◆ **WORK INSTRUCTIONS**: Be exact. Print each record as it stands.

- Opening Delimiter -

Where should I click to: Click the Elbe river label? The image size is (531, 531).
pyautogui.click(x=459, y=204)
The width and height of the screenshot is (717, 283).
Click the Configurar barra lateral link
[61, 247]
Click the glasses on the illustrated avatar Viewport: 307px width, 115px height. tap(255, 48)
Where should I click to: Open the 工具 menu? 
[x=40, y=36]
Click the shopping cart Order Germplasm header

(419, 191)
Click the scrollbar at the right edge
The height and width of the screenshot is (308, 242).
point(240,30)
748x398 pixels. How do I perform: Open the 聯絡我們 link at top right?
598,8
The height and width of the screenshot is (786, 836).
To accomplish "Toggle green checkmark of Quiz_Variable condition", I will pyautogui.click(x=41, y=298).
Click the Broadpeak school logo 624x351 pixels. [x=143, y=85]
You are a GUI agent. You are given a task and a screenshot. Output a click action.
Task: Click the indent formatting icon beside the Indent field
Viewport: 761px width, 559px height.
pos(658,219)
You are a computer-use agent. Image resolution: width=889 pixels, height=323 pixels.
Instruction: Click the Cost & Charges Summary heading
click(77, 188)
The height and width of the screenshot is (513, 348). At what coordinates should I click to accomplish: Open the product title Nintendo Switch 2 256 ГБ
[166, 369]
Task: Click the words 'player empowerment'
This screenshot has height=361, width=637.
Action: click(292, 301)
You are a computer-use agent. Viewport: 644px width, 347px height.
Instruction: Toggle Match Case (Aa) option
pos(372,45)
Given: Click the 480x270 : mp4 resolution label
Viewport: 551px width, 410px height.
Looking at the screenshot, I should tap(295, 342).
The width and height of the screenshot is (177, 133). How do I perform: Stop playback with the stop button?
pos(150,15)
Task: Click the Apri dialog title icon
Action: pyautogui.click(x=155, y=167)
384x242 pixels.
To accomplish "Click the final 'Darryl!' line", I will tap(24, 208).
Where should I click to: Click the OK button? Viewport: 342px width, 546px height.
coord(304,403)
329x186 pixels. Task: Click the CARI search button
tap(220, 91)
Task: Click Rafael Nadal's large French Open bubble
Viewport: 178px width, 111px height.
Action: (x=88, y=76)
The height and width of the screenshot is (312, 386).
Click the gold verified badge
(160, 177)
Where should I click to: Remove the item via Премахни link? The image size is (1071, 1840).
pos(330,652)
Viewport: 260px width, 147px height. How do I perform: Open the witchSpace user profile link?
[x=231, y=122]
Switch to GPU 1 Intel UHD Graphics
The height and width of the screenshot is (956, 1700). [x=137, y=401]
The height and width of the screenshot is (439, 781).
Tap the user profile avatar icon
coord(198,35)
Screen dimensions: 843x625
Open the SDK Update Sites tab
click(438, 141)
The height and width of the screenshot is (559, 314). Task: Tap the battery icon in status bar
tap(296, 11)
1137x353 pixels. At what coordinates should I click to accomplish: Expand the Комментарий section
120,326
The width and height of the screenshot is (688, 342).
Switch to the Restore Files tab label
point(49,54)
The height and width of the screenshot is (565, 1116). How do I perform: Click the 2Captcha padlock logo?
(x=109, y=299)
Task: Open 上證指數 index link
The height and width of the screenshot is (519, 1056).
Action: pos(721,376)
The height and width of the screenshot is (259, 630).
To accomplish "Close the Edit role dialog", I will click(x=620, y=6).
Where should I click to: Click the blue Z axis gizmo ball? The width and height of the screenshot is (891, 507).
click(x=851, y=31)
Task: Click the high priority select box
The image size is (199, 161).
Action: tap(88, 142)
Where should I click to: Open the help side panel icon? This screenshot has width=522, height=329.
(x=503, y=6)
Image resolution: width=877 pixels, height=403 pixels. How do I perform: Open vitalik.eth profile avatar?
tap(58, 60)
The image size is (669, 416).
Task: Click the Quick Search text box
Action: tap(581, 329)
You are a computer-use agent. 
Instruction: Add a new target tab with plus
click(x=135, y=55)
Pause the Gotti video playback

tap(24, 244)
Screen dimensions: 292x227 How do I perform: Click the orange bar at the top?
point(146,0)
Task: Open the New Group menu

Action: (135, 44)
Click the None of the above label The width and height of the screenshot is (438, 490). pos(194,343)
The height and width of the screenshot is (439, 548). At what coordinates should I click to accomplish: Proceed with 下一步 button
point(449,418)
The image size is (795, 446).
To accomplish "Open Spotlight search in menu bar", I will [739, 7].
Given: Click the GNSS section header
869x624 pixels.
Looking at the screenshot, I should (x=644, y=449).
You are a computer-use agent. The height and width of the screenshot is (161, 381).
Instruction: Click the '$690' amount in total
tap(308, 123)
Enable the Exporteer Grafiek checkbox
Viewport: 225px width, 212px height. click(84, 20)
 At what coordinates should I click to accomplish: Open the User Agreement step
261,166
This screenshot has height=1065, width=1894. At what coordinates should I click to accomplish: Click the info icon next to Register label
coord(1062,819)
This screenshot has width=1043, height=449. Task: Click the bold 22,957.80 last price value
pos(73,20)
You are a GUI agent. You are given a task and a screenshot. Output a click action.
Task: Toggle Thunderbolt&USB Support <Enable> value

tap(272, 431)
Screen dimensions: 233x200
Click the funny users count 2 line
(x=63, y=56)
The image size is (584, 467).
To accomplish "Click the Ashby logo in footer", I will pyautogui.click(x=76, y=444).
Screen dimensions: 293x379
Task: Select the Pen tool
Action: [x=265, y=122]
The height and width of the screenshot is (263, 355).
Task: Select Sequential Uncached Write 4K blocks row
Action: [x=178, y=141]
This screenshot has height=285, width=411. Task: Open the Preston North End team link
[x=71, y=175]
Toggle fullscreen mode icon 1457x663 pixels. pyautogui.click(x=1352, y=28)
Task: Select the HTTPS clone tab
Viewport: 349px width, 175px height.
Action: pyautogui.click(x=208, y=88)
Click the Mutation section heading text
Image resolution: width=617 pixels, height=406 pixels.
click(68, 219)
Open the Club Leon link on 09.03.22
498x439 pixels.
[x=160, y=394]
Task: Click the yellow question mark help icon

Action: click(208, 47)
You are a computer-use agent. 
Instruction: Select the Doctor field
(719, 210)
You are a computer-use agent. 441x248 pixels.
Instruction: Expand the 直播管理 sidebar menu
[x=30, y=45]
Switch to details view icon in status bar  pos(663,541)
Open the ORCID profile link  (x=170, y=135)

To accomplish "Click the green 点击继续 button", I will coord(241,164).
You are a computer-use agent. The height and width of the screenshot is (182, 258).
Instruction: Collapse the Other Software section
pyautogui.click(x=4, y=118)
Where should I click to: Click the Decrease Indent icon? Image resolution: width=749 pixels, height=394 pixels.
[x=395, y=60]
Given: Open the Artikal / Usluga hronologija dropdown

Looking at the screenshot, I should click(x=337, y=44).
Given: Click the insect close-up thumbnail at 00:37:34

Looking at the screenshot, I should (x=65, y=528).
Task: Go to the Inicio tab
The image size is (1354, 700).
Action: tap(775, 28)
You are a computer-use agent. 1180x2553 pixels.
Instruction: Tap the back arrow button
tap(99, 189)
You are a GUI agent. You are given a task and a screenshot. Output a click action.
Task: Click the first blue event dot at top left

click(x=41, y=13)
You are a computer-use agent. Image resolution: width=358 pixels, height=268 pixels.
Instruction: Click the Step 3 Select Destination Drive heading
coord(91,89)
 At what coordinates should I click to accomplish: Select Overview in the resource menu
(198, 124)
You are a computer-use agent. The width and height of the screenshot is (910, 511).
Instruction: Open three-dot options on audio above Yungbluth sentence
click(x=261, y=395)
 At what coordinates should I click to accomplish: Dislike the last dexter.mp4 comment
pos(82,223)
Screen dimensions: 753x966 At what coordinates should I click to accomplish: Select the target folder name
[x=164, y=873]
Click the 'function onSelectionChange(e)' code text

- Closing Delimiter -

◆ **ANSWER**:
Where should I click to: Click the Elbe river label? The image size is (531, 531).
pyautogui.click(x=459, y=204)
The width and height of the screenshot is (717, 283).
Click the Configurar barra lateral link
[61, 247]
Click the glasses on the illustrated avatar Viewport: 307px width, 115px height. tap(255, 48)
Where should I click to: Open the 工具 menu? 
[x=40, y=36]
Click the shopping cart Order Germplasm header

(419, 191)
Click the scrollbar at the right edge
The height and width of the screenshot is (308, 242).
point(240,30)
748x398 pixels. How do I perform: Open the 聯絡我們 link at top right?
598,8
The height and width of the screenshot is (786, 836).
To accomplish "Toggle green checkmark of Quiz_Variable condition", I will pyautogui.click(x=41, y=298).
Click the Broadpeak school logo 624x351 pixels. [x=143, y=85]
You are a GUI agent. You are given a task and a screenshot. Output a click action.
Task: Click the indent formatting icon beside the Indent field
Viewport: 761px width, 559px height.
pos(658,219)
You are a computer-use agent. Image resolution: width=889 pixels, height=323 pixels.
Instruction: Click the Cost & Charges Summary heading
click(77, 188)
The height and width of the screenshot is (513, 348). At what coordinates should I click to accomplish: Open the product title Nintendo Switch 2 256 ГБ
[166, 369]
Task: Click the words 'player empowerment'
This screenshot has height=361, width=637.
Action: click(292, 301)
You are a computer-use agent. Viewport: 644px width, 347px height.
Instruction: Toggle Match Case (Aa) option
pos(372,45)
Given: Click the 480x270 : mp4 resolution label
Viewport: 551px width, 410px height.
Looking at the screenshot, I should tap(295, 342).
The width and height of the screenshot is (177, 133). How do I perform: Stop playback with the stop button?
pos(150,15)
Task: Click the Apri dialog title icon
Action: pyautogui.click(x=155, y=167)
384x242 pixels.
To accomplish "Click the final 'Darryl!' line", I will tap(24, 208).
Where should I click to: Click the OK button? Viewport: 342px width, 546px height.
coord(304,403)
329x186 pixels. Task: Click the CARI search button
tap(220, 91)
Task: Click Rafael Nadal's large French Open bubble
Viewport: 178px width, 111px height.
Action: (x=88, y=76)
The height and width of the screenshot is (312, 386).
Click the gold verified badge
(160, 177)
Where should I click to: Remove the item via Премахни link? The image size is (1071, 1840).
pos(330,652)
Viewport: 260px width, 147px height. How do I perform: Open the witchSpace user profile link?
[x=231, y=122]
Switch to GPU 1 Intel UHD Graphics
The height and width of the screenshot is (956, 1700). [x=137, y=401]
The height and width of the screenshot is (439, 781).
Tap the user profile avatar icon
coord(198,35)
Screen dimensions: 843x625
Open the SDK Update Sites tab
click(438, 141)
The height and width of the screenshot is (559, 314). Task: Tap the battery icon in status bar
tap(296, 11)
1137x353 pixels. At what coordinates should I click to accomplish: Expand the Комментарий section
120,326
The width and height of the screenshot is (688, 342).
Switch to the Restore Files tab label
point(49,54)
The height and width of the screenshot is (565, 1116). How do I perform: Click the 2Captcha padlock logo?
(x=109, y=299)
Task: Open 上證指數 index link
The height and width of the screenshot is (519, 1056).
Action: pos(721,376)
The height and width of the screenshot is (259, 630).
To accomplish "Close the Edit role dialog", I will click(x=620, y=6).
Where should I click to: Click the blue Z axis gizmo ball? The width and height of the screenshot is (891, 507).
click(x=851, y=31)
Task: Click the high priority select box
The image size is (199, 161).
Action: tap(88, 142)
Where should I click to: Open the help side panel icon? This screenshot has width=522, height=329.
(x=503, y=6)
Image resolution: width=877 pixels, height=403 pixels. How do I perform: Open vitalik.eth profile avatar?
tap(58, 60)
The image size is (669, 416).
Task: Click the Quick Search text box
Action: tap(581, 329)
You are a computer-use agent. 
Instruction: Add a new target tab with plus
click(x=135, y=55)
Pause the Gotti video playback

tap(24, 244)
Screen dimensions: 292x227 How do I perform: Click the orange bar at the top?
point(146,0)
Task: Open the New Group menu

Action: (135, 44)
Click the None of the above label The width and height of the screenshot is (438, 490). pos(194,343)
The height and width of the screenshot is (439, 548). At what coordinates should I click to accomplish: Proceed with 下一步 button
point(449,418)
The image size is (795, 446).
To accomplish "Open Spotlight search in menu bar", I will [739, 7].
Given: Click the GNSS section header
869x624 pixels.
Looking at the screenshot, I should (x=644, y=449).
You are a computer-use agent. The height and width of the screenshot is (161, 381).
Instruction: Click the '$690' amount in total
tap(308, 123)
Enable the Exporteer Grafiek checkbox
Viewport: 225px width, 212px height. click(84, 20)
 At what coordinates should I click to accomplish: Open the User Agreement step
261,166
This screenshot has height=1065, width=1894. At what coordinates should I click to accomplish: Click the info icon next to Register label
coord(1062,819)
This screenshot has width=1043, height=449. Task: Click the bold 22,957.80 last price value
pos(73,20)
You are a GUI agent. You are given a task and a screenshot. Output a click action.
Task: Toggle Thunderbolt&USB Support <Enable> value

tap(272, 431)
Screen dimensions: 233x200
Click the funny users count 2 line
(x=63, y=56)
The image size is (584, 467).
To accomplish "Click the Ashby logo in footer", I will pyautogui.click(x=76, y=444).
Screen dimensions: 293x379
Task: Select the Pen tool
Action: [x=265, y=122]
The height and width of the screenshot is (263, 355).
Task: Select Sequential Uncached Write 4K blocks row
Action: [x=178, y=141]
This screenshot has height=285, width=411. Task: Open the Preston North End team link
[x=71, y=175]
Toggle fullscreen mode icon 1457x663 pixels. pyautogui.click(x=1352, y=28)
Task: Select the HTTPS clone tab
Viewport: 349px width, 175px height.
Action: pyautogui.click(x=208, y=88)
Click the Mutation section heading text
Image resolution: width=617 pixels, height=406 pixels.
click(68, 219)
Open the Club Leon link on 09.03.22
498x439 pixels.
[x=160, y=394]
Task: Click the yellow question mark help icon

Action: click(208, 47)
You are a computer-use agent. 
Instruction: Select the Doctor field
(719, 210)
You are a computer-use agent. 441x248 pixels.
Instruction: Expand the 直播管理 sidebar menu
[x=30, y=45]
Switch to details view icon in status bar  pos(663,541)
Open the ORCID profile link  (x=170, y=135)

To accomplish "Click the green 点击继续 button", I will coord(241,164).
You are a computer-use agent. The height and width of the screenshot is (182, 258).
Instruction: Collapse the Other Software section
pyautogui.click(x=4, y=118)
Where should I click to: Click the Decrease Indent icon? Image resolution: width=749 pixels, height=394 pixels.
[x=395, y=60]
Given: Open the Artikal / Usluga hronologija dropdown

Looking at the screenshot, I should click(x=337, y=44).
Given: Click the insect close-up thumbnail at 00:37:34

Looking at the screenshot, I should (x=65, y=528).
Task: Go to the Inicio tab
The image size is (1354, 700).
Action: tap(775, 28)
You are a computer-use agent. 1180x2553 pixels.
Instruction: Tap the back arrow button
tap(99, 189)
You are a GUI agent. You are given a task and a screenshot. Output a click action.
Task: Click the first blue event dot at top left

click(x=41, y=13)
You are a computer-use agent. Image resolution: width=358 pixels, height=268 pixels.
Instruction: Click the Step 3 Select Destination Drive heading
coord(91,89)
 At what coordinates should I click to accomplish: Select Overview in the resource menu
(198, 124)
You are a computer-use agent. The width and height of the screenshot is (910, 511).
Instruction: Open three-dot options on audio above Yungbluth sentence
click(x=261, y=395)
 At what coordinates should I click to accomplish: Dislike the last dexter.mp4 comment
pos(82,223)
Screen dimensions: 753x966 At what coordinates should I click to accomplish: Select the target folder name
[x=164, y=873]
Click the 'function onSelectionChange(e)' code text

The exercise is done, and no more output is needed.